Monday, February 13, 2023

WHAT MAKES NUCLEAR WAR EITHER SENSIBLE OR EVEN PRACTICAL?

By Edwin Cooney


About ten days ago, I heard somewhere that Vladimir Putin suggested that perhaps around Friday, February 24th, which will mark the one year anniversary of Russia's invasion of Ukraine, he might use at least tactical nuclear weapons against Ukraine's European and American allies.


The most immediate and compelling reaction to that threat is the question: what practical or worldly sense would the launching of tactical nuclear weapons make? Who would gain politically, socially, economically, or environmentally to any type of nuclear exchange?


Ever since President Ronald Reagan was introduced to the likelihood of a nuclear winter through Carl Sagan's documentary sometime around 1984 — thus ending Reagan’s "star wars" scheme — nuclear war strategy in most nations (with North Korea and Iran being notable exceptions) has been about the control or management of atomic destruction. Even in India and Pakistan, two nations that despise each other, there has been restraint. 


Here I pause in response to my own question with a notable historic review. On Monday, October 22,1962, during his radio and television response to Nikita Khrushchev's missiles in Castro's Cuba, President Kennedy asserted that "...even the fruits of victory would be ashes in our mouth." Additionally, knowledge of the damage of what just one nuclear explosion would do (especially considering the vulnerability of today's environment) has to be some kind of message to any world leader with future ambitions for his national constituency be he named Biden, China's Xi, North Korea's Kim, Turkey's Erdogan or even Russia's Putin! One of the world's deepest sighs of relief was when the 1986 nuclear accident in Chernobyl (which ironically is part of the Ukraine) turned out to be manageable.


As the cold war came to an end in 1991, some theorized that the reason "the Communists" gave in was because their beliefs were materialistic rather than spiritual. Hence, their nuclear demise wouldn't take them to any Valhalla. Next came the observation that total nuclear war with a spiritually-oriented society such as an Islamic, Judaic, or even a Christian society, due to their faith in a hereafter, would be absolutely deadly!

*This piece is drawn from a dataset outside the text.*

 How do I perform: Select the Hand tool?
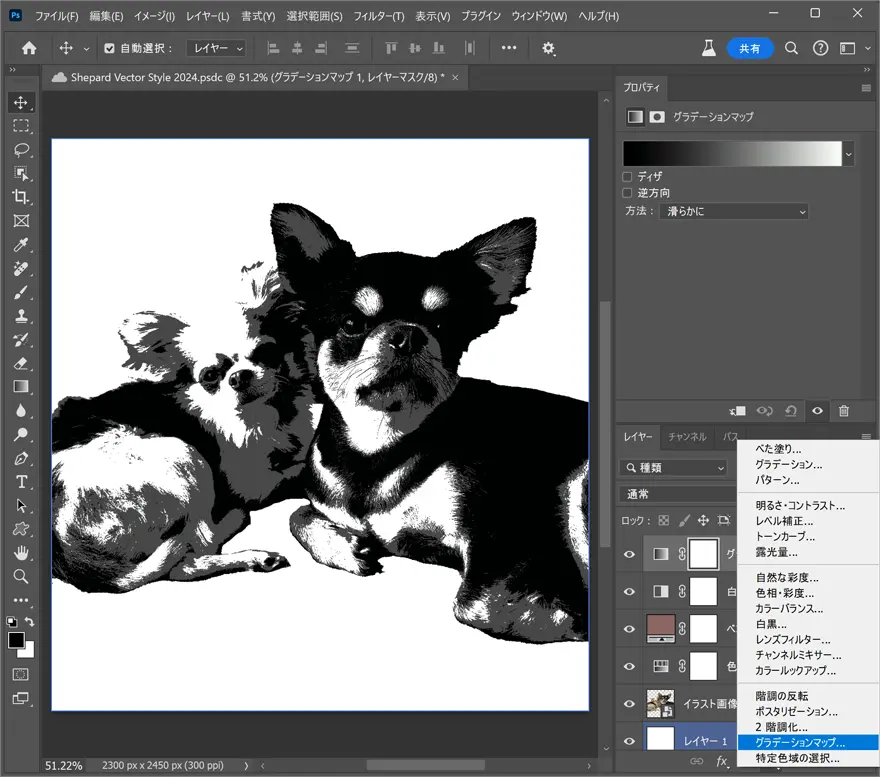pos(21,553)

Now, back to the overall question as to what sense or advantage could there be in the threat of a total or merely a tactical nuclear exchange by Vladimir Putin? The primary obligation of every world leader's job is that of maximum control of every strategic international situation. Thus, control being the most vital factor in the management of international crisis, the threat of the most drastic response can keep the strongest of international opponents at bay.


The bottom line is that neither you nor I have any control over Putin or even Joe Biden in a kinetic part of war-making!


As frightening as all these factors are, it's vital to realize that no one will gain in the slightest should Russia, China, North Korea, India, Pakistan, Israel, Iran, or the United States of America use their maximum military might.


Past efforts to outlaw war such as the League of Nations in 1919, the 1928 Kellogg-Briand Pact, the birth of the U.N. in 1945, and the treaties with the Soviet Union beginning with the efforts of Eisenhower, Kennedy, Nixon, Carter, Reagan, and Bush have generally modified the threat of war.


From here on in, let's stop hoping what leaders will do to prevent war and start advising world leaders as follows:


Choose practicality over national vanity; select reason over ideological or religious resentment; remember, since the Almighty never intervened to stop Hitler's holocaust, you can't expect that He would prevent humanity's holocaust; keep in mind that only the living reap the benefit of any existing fruits; political or idealistic dominance can never feed a victorious nation and people surrounded on all sides by a radioactive polluted world.


Of course, nuclear war makes less sense than any war in the history of humankind! It can only be continuously stayed by the application of arduously prevailing wisdom!